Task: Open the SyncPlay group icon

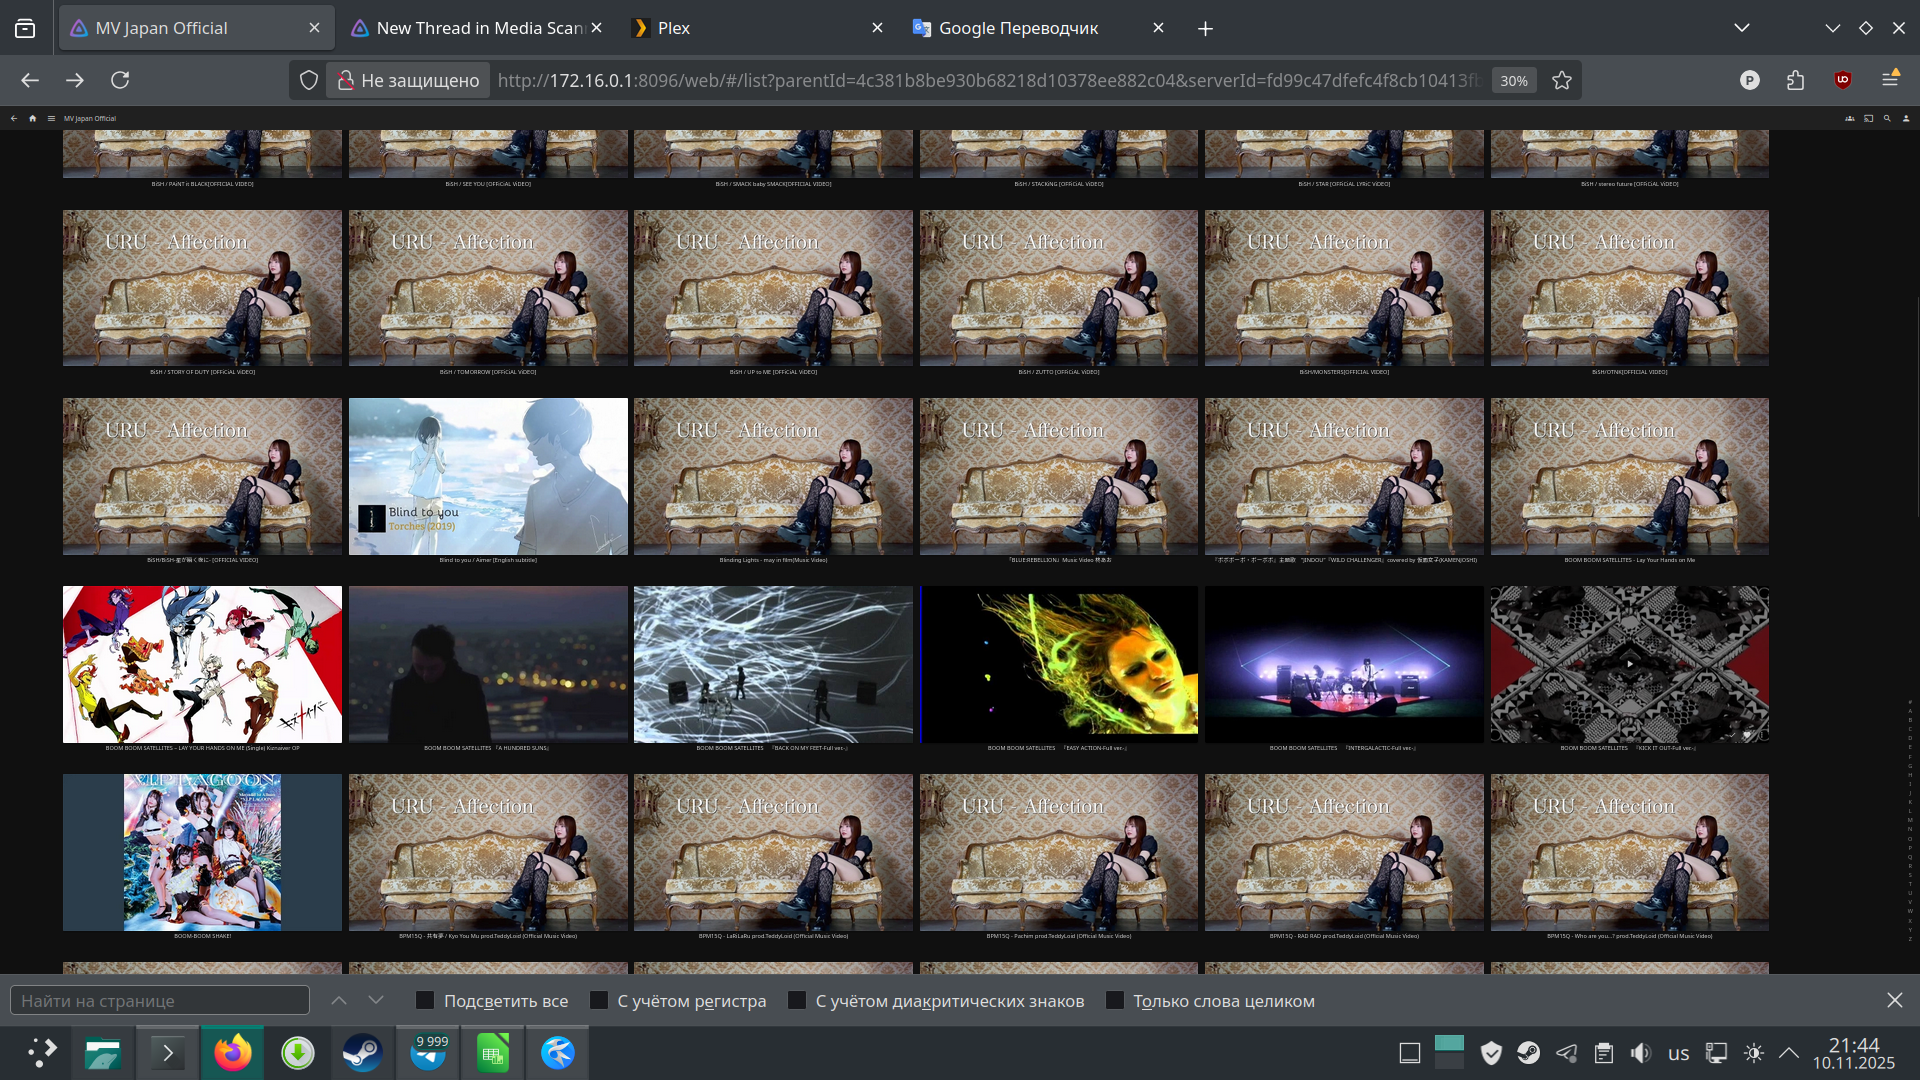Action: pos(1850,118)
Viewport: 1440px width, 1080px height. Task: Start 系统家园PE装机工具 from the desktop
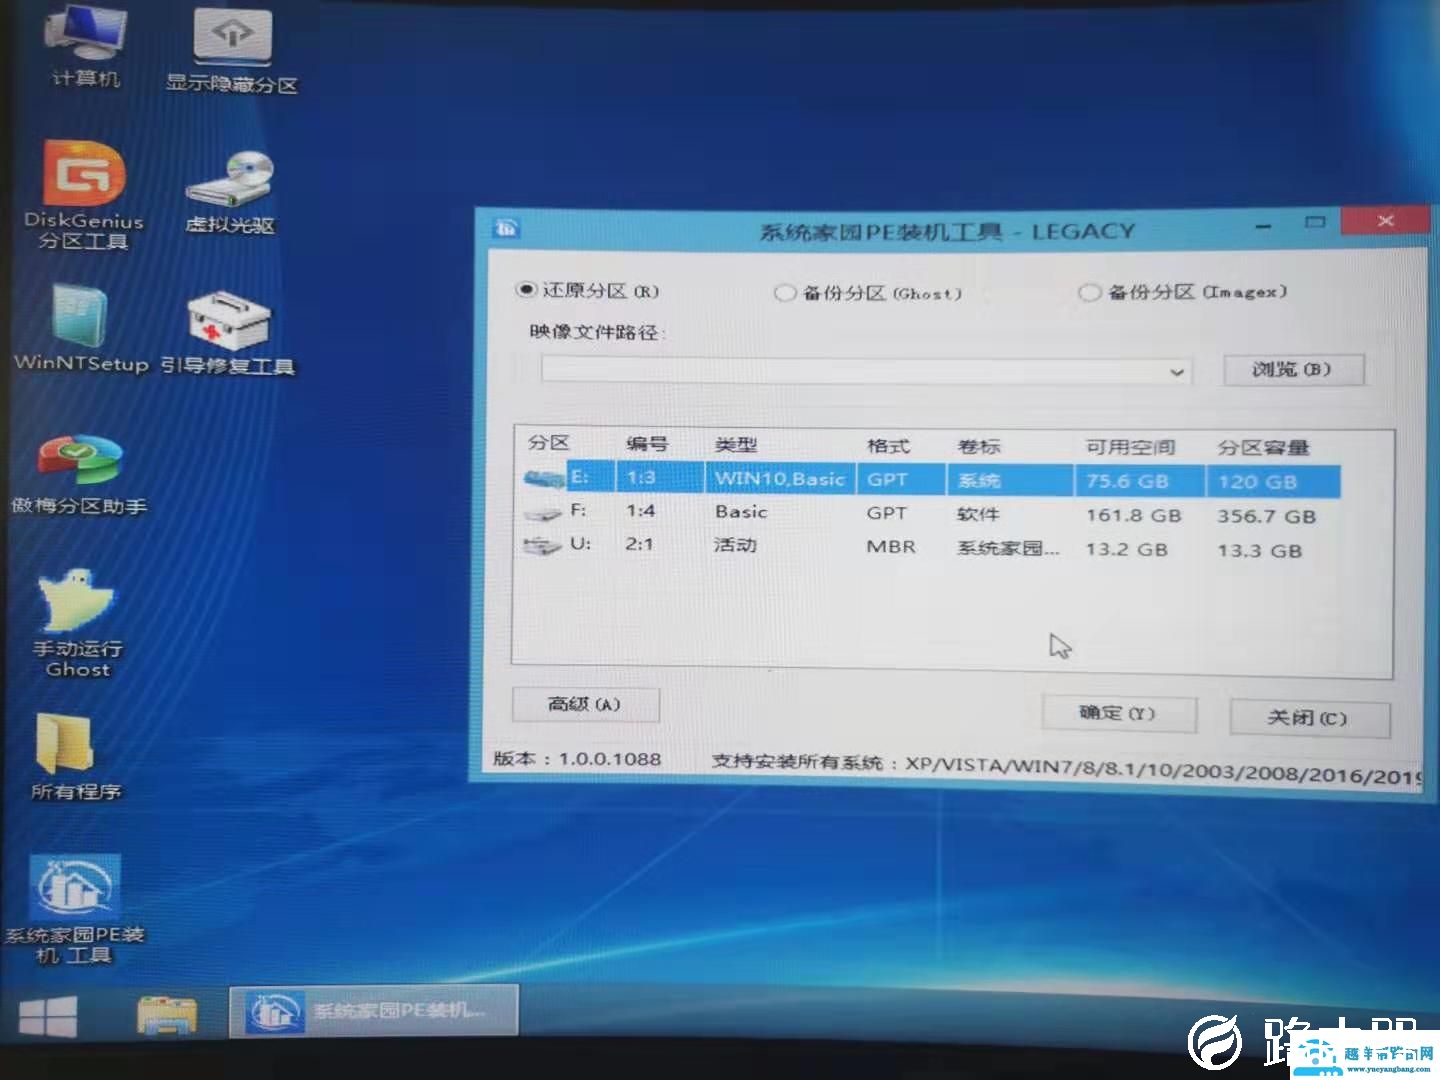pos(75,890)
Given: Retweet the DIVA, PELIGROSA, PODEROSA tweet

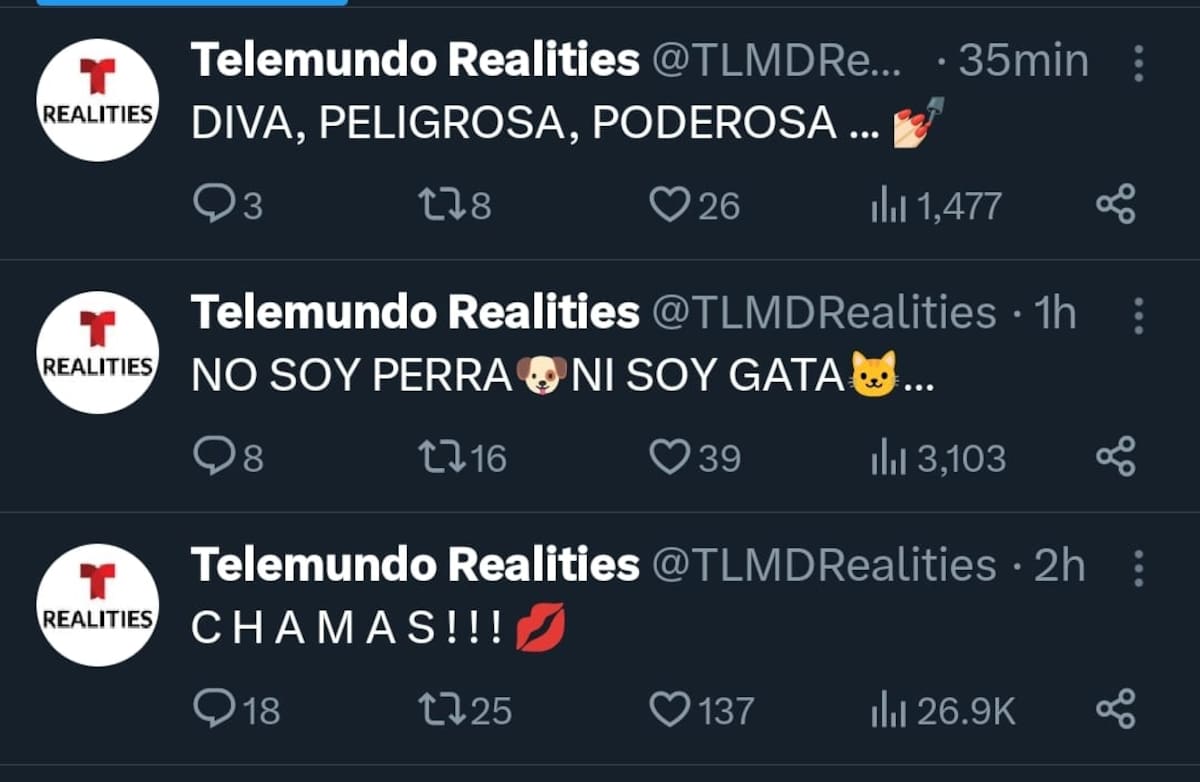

··········

*WHAT TO WORK ON*. Turn the data above into a JSON list of strings with one string per line, and skip blank lines. Leave out the pictures.

*THE OUTPUT*.
[
  "Task: Open the SyncPlay group icon",
  "Action: pos(1850,118)",
  "Viewport: 1440px width, 1080px height. Task: Start 系统家园PE装机工具 from the desktop",
  "pos(75,890)",
  "Given: Retweet the DIVA, PELIGROSA, PODEROSA tweet"
]